▶ PROBLEM DETAILS
Please extract, word for word, the part of the floor plan navigation summary from "Conference: CVPR 2026" up to and including "single-modality expert models.".

▶ SOURCE PASSAGE
* * * * *

FloVerse: Floor Plan-Guided Multi-Modal Navigation¶

Conference: CVPR 2026
Paper: CVF Open Access
Code: https://wikiahuang.github.io/floverse/ (Project Page)
Area: Embodied Navigation / Robotics
Keywords: Floor plan prior, Multi-modal navigation, Diffusion policy, Modality masking, Trajectory refinement

TL;DR¶

FloVerse utilizes the floor plan as a unified spatial prior and proposes a navigation task and dataset that merges three target modalities—PointNav, ObjectNav, and ImageNav—into a single model. Using a two-stage diffusion strategy called ThreeDiff (a planner with modality masking + a depth-SDF-based refiner), the method achieves higher success rates and path efficiency across all three modalities compared to mapless approaches or single-modality expert models.

Background & Motivation¶

Background: Embodied navigation has achieved significant progress in PointNav (coordinate-based), ObjectNav (object category-based), and ImageNav (target image-based) tasks. Prevailing approaches are either mapping-based (explicitly constructing maps) or mapless (directly mapping observations to actions).

Limitations of Prior Work: Mapping-based methods incur high overhead by continuously building and maintaining maps. Mapless methods lack global guidance when the target is not yet in view, relying instead on exploration, which often leads to short-sighted behavior and inefficient detours. Both categories struggle with efficiency in "unseen" environments.

Key Challenge: When an agent enters an unfamiliar indoor environment, it lacks a global understanding of the spatial layout and must rely on incremental local observations. However, a floor plan is a "cheap, readily available, and temporally stable" global spatial prior—it encodes wall geometry and implies semantic regularities such as room functions and typical object distributions. Existing floor plan-guided navigation works are almost exclusively limited to PointNav and validated on small-scale scenes; no systematic study has examined their effectiveness for ObjectNav or ImageNav.

Goal: This work addresses three sub-problems: (1) Creating a large-scale task and dataset that unifies three target modalities with floor plans for every scene; (2) Designing a single model capable of processing all three modalities while effectively utilizing floor plan priors; (3) Empirically verifying whether floor plan priors can enhance navigation across different modalities.

Key Insight: The authors hypothesize that the geometric structures (from which PointNav directly benefits) and semantic regularities (room connectivity and layout beneficial for ObjectNav/ImageNav) in floor plans can be implicitly learned by a shared encoder. Furthermore, complementarity exists between modalities—geometric spatial knowledge learned from PointNav can transfer to assist semantic target modalities.

Core Idea: Use the floor plan as a unified spatial prior + train with random modality masking to allow a diffusion policy to reason about coarse trajectories from targets in a "modality-agnostic" manner, followed by obstacle-avoidance refinement using depth geometry.

* * * * *

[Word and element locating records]
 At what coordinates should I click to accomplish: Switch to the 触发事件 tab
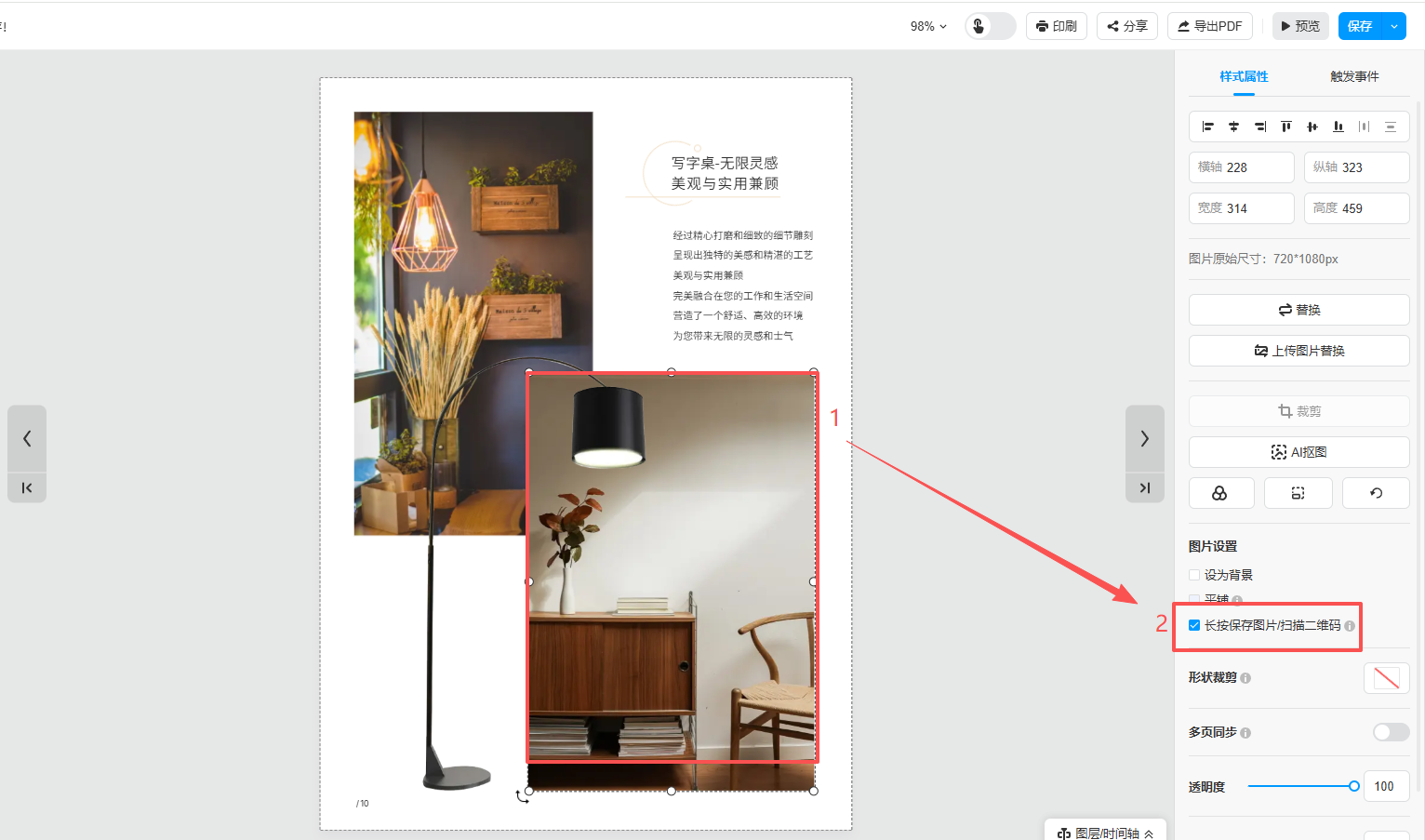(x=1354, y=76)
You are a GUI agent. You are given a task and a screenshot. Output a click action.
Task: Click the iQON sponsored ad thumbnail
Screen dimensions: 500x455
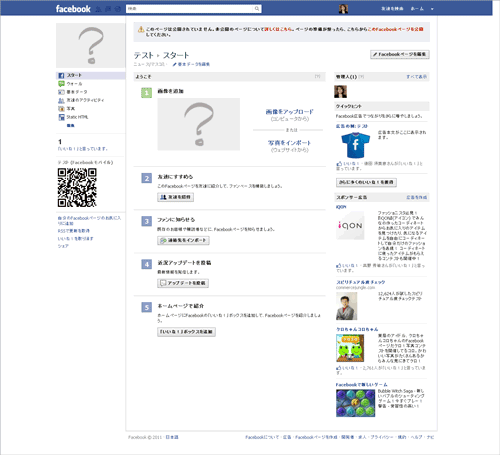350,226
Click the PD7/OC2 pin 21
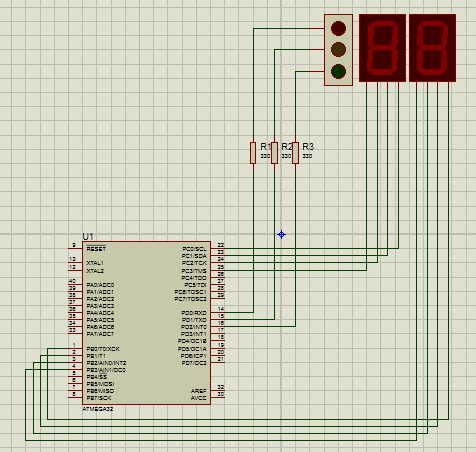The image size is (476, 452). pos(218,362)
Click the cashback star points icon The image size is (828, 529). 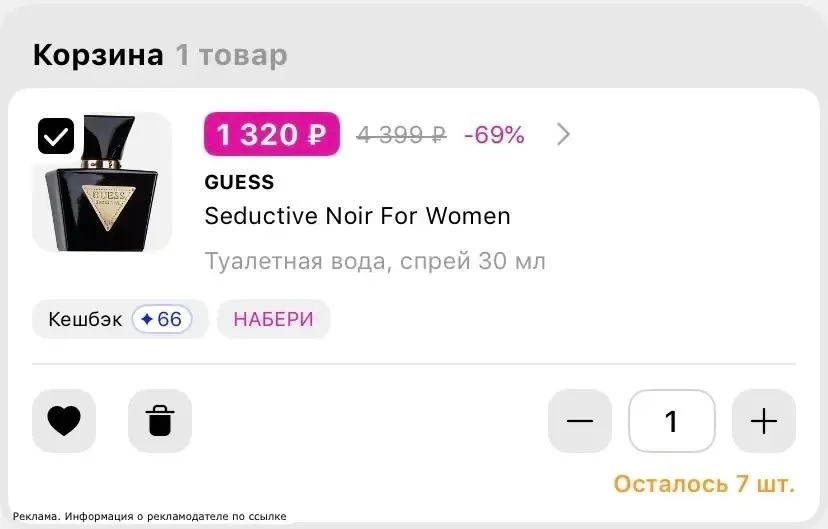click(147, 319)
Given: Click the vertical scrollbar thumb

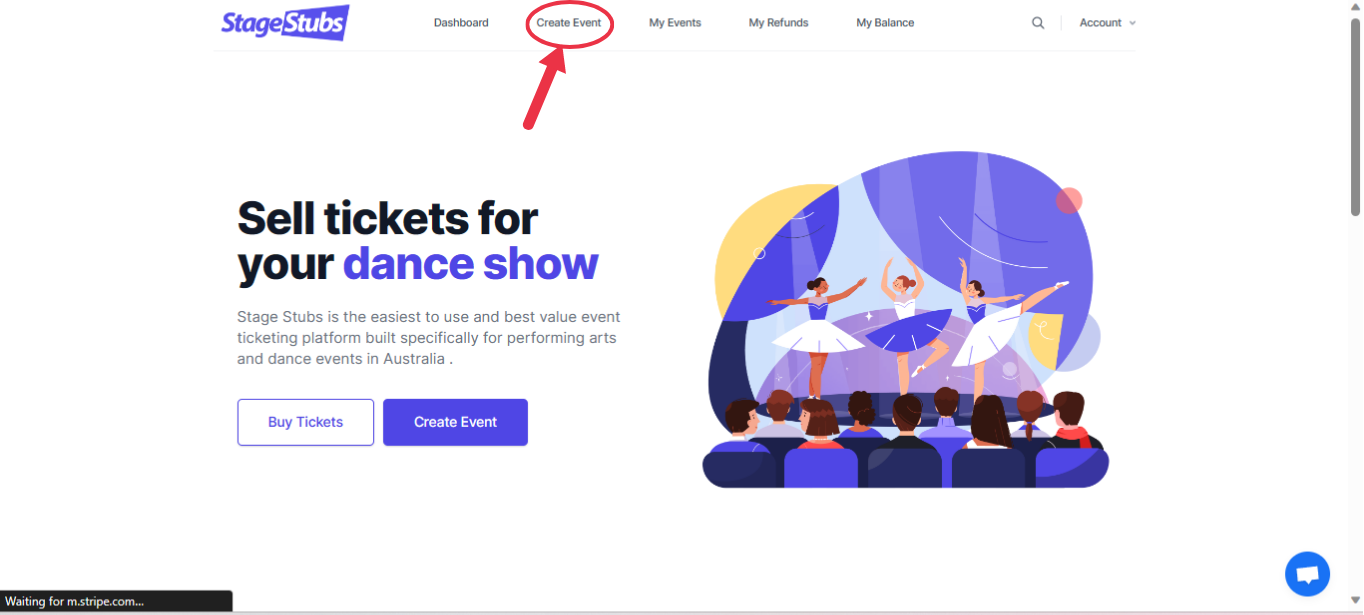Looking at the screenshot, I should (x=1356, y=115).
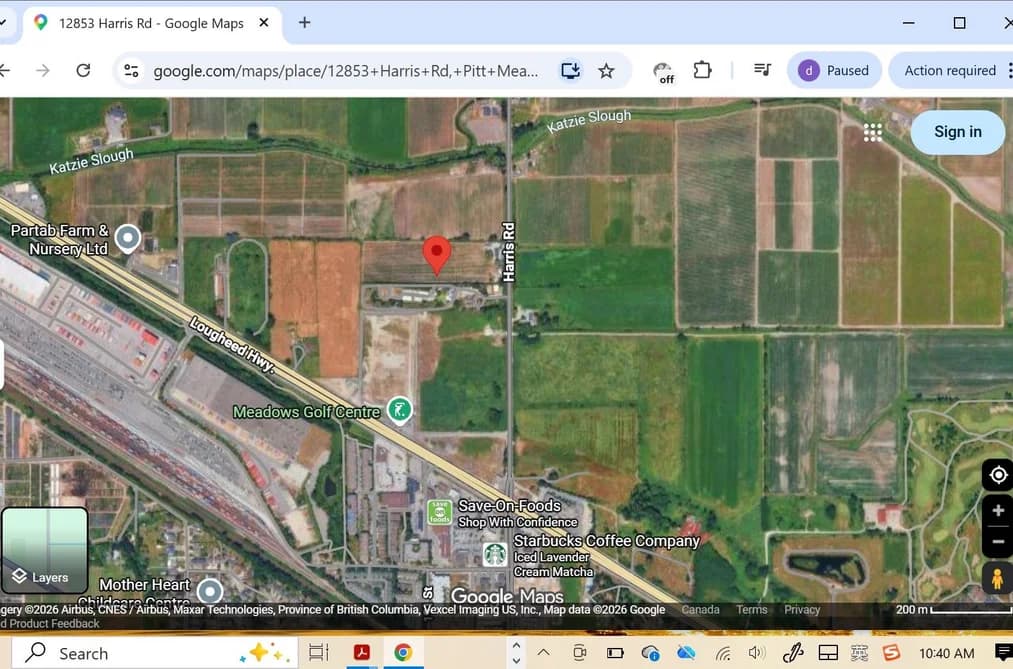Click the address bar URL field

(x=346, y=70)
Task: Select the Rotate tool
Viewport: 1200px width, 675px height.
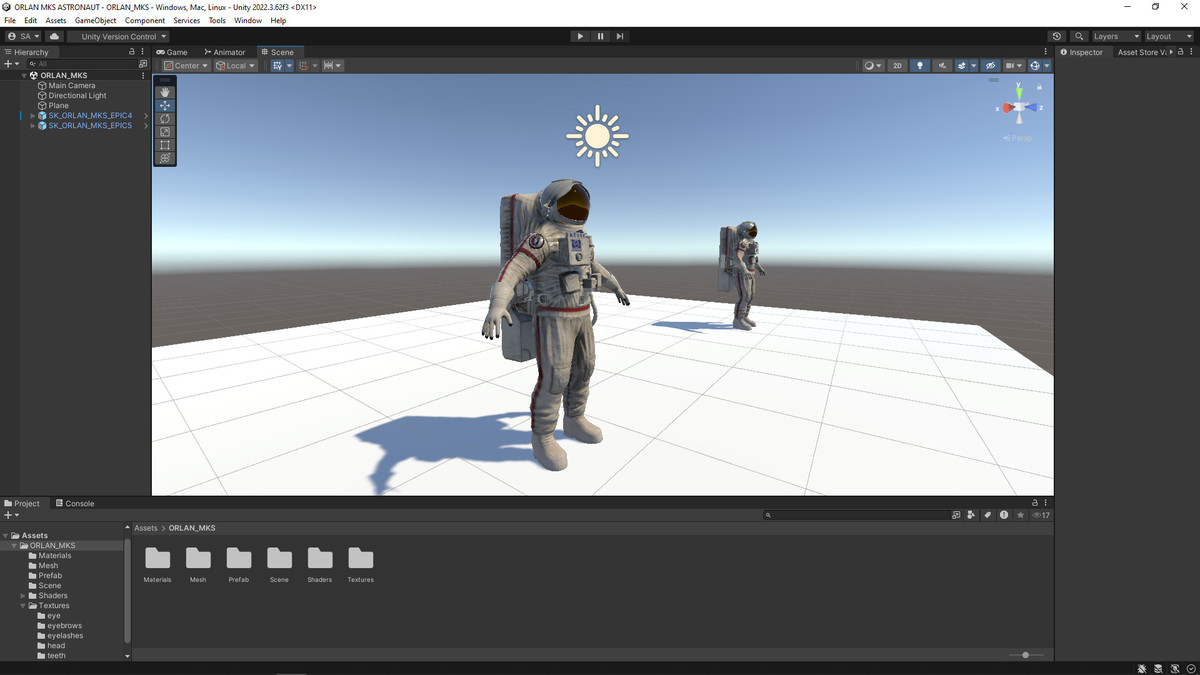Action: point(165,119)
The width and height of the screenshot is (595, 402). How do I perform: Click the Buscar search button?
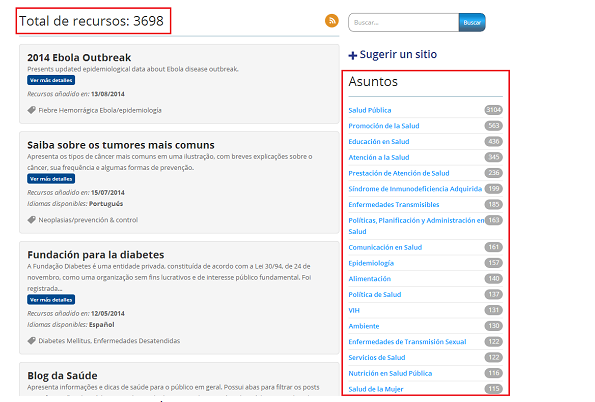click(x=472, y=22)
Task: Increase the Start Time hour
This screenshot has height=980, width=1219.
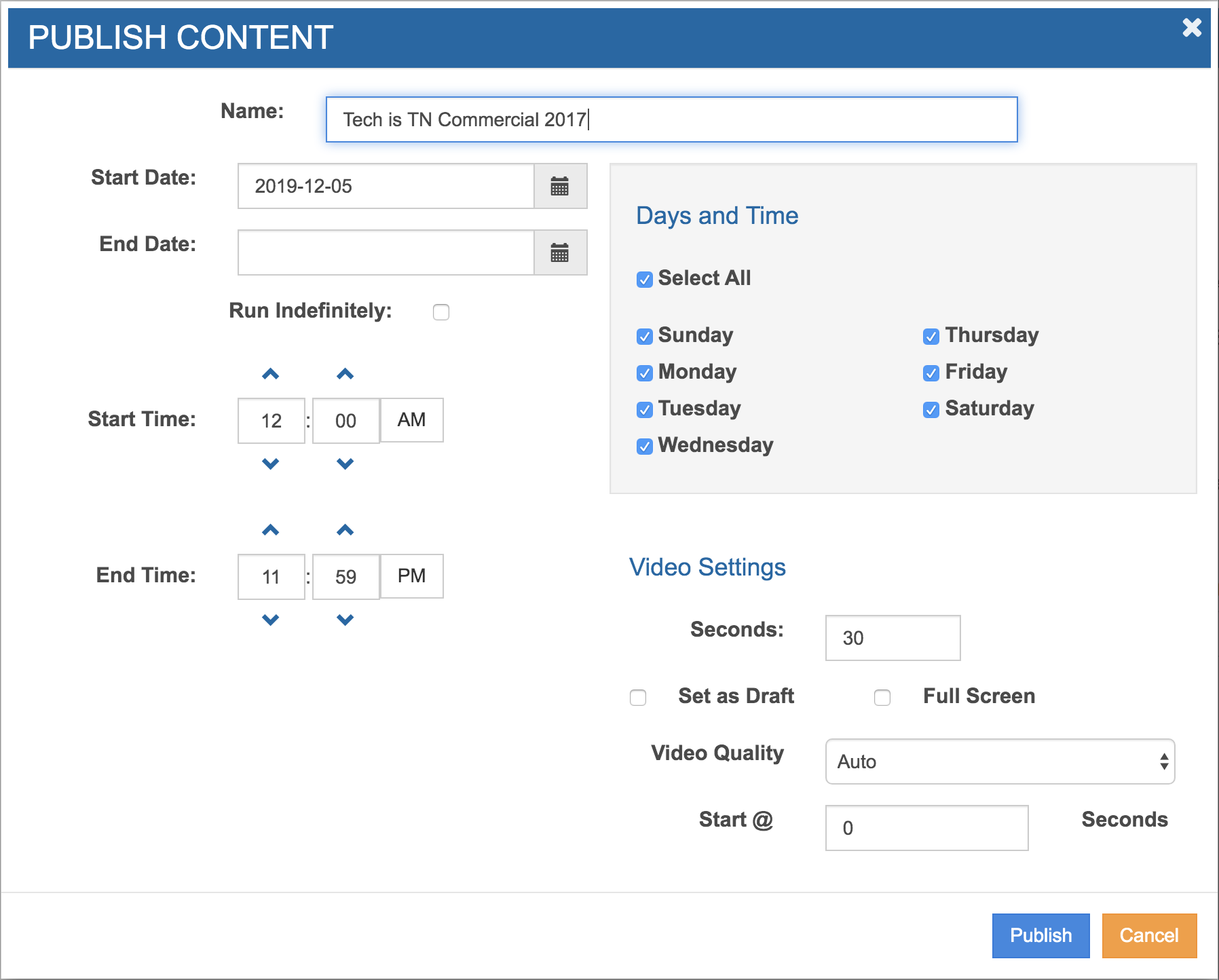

* * * * *

▶ REPLY TO THE EXERCISE
Conference: CVPR 2026
Paper: CVF Open Access
Code: https://wikiahuang.github.io/floverse/ (Project Page)
Area: Embodied Navigation / Robotics
Keywords: Floor plan prior, Multi-modal navigation, Diffusion policy, Modality masking, Trajectory refinement

TL;DR¶

FloVerse utilizes the floor plan as a unified spatial prior and proposes a navigation task and dataset that merges three target modalities—PointNav, ObjectNav, and ImageNav—into a single model. Using a two-stage diffusion strategy called ThreeDiff (a planner with modality masking + a depth-SDF-based refiner), the method achieves higher success rates and path efficiency across all three modalities compared to mapless approaches or single-modality expert models.